RIGHT-WING musicians are few and far between and universally twats. Coincidence, or could there be some mysterious causal connection? Let’s investigate:

Lee Greenwood

Best known for 1984’s God Bless the USA, now a favourite at Trump rallies, but most of his other hits are cloying patriotic crap like America the Beautiful too. It’s hard to tell which Lee loves more: the USA, or coasting on meagre talent by singing songs about it.

Kid Rock

Two decades ago, Kid Rock had a hit with All Summer Long, a rip-off of Sweet Home Alabama and Werewolves of London about partying with underage babes. Now? Trump’s biggest fan and a dick who machine-guns Bud Light cans in his garden. Previous to that he was a white rapper. Really, he’s a professional collector of cringe careers.

Tony Hadley

Spandau Ballet’s Tony is a confirmed Tory who in 2007 addressed the party conference with prime crowd-pleasing clichés like ‘The fabric of society is torn. We need Cameron to be more like Thatcher, to say enough is enough.’ Oddly never shared his passion for Thatch in the 80s, when it would have f**ked his career sideways.

Morrissey

Began by flirting with the far-right but is now in a long-term toxic relationship with them, judging by the amount of ‘Britain is going to the dogs’ bollocks he spouts. He should move back here from Los Angeles. He’d love meeting likeminded middle-aged men and painting St George Crosses on roundabouts with them.

Skrewdriver

Skrewdriver’s rabid neo-Nazi politics meant they never had a honeymoon phase and despite being legends of the far-right music scene unsurprisingly had zero mainstream success.
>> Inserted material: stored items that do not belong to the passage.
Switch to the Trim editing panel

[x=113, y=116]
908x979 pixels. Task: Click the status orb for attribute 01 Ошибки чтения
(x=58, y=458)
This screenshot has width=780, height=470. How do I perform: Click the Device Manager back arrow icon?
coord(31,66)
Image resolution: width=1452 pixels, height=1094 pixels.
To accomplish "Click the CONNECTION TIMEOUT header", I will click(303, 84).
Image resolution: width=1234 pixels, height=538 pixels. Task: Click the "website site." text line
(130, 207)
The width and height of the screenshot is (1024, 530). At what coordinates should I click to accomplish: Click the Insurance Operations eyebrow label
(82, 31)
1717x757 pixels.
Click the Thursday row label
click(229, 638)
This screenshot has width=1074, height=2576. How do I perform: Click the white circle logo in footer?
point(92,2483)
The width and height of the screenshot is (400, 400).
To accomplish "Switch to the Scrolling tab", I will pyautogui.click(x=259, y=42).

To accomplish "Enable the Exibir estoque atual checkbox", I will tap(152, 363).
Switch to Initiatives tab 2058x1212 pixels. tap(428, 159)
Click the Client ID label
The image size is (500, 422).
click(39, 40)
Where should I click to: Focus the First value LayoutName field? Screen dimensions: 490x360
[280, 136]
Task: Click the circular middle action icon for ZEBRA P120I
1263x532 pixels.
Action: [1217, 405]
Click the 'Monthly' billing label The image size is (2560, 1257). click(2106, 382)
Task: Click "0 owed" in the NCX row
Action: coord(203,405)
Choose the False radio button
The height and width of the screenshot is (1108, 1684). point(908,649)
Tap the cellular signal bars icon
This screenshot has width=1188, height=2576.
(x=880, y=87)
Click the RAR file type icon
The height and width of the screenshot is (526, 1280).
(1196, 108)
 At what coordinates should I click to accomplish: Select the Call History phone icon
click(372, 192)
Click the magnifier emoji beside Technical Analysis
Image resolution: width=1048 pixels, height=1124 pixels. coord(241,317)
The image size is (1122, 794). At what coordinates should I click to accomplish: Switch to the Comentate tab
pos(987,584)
Nobody wants to bring a date back to their flat and ask: ‘What should I put on, White Power or Smash the IRA?’

Ted Nugent 

Gun nut Ted describes himself as ‘well-armed’, not most people’s first priority for a singer-songwriter. His unhinged views such as calling then-president Barack Obama a ‘subhuman mongrel’ are well-known. Despite this his music is oddly inoffensive MOR rock such as 1977’s Cat Scratch Fever, a song for those who find ZZ Top too experimental.

Elvis

Today, we view Elvis as a ripped-off rock-and-roll legend who was a victim of his own mindboggling fame. Which is to forget his forays into right-wing politics such as denouncing the hippy counterculture and being made an honorary Bureau of Narcotics agent by Richard Nixon. Still, understandable when off your head on speed and barbiturates.